Hastily he lowered his arm. Which left him standing in his mud-stained shirt and waistcoat, sweaty and stinking, and feeling like a dumb ox next to her delicate femininity.
But apparently his action reassured her. She drew herself up—not that it made much difference to her height. “Who are you?”
Well, he’d like to ask the same of her but, alas, he really couldn’t, thanks to that last beating in Bedlam.
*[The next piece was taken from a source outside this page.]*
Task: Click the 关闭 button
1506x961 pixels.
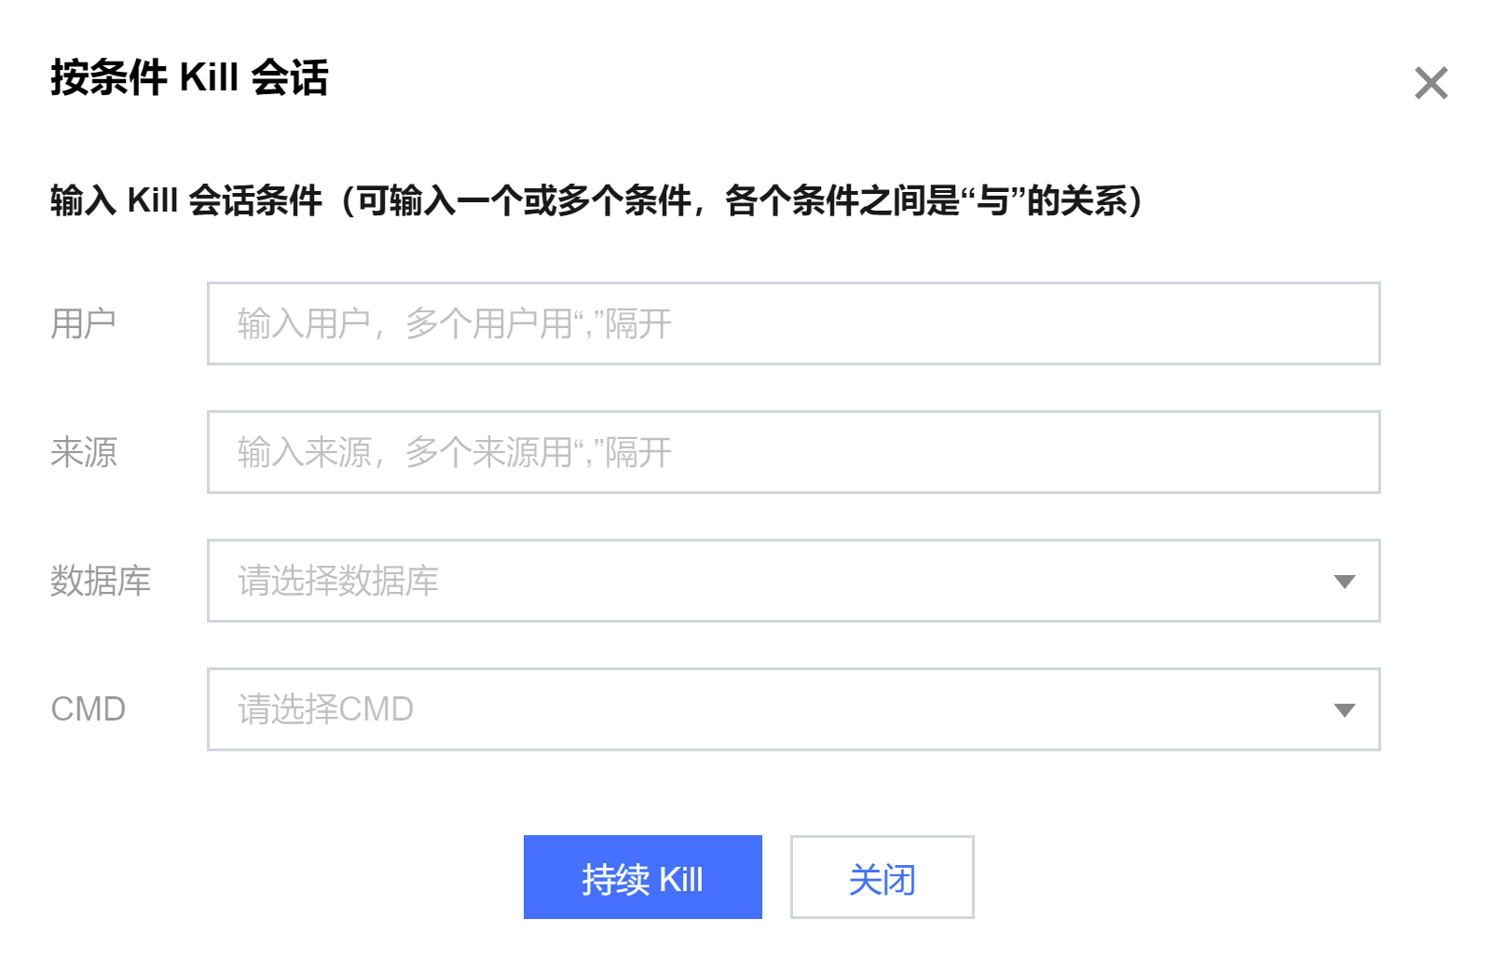Action: pos(882,878)
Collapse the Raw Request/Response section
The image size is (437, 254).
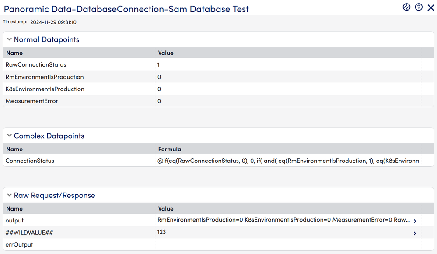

Belatedly he remembered that he was supposed to be a simple laborer. He tugged at a forelock and dropped his gaze—to elegantly embroidered slippers caked in mud.
Who was this woman?
“Tell me now,” she said rather imperiously, considering she was standing in three inches of mud. “Who are you and what are you doing here?”
He glanced at her face—eyebrows arched, a plush rose lower lip caught between her teeth—and cast his eyes down again. He tapped his throat and shook his head. If she didn’t get that message she was a lot stupider than she looked.
“Oh,” he heard as he stared at her shoes. “Oh, I didn’t realize.” She had a husky voice, which gentled when he lowered his gaze. “Well, it doesn’t matter. You can’t stay here, you must understand.”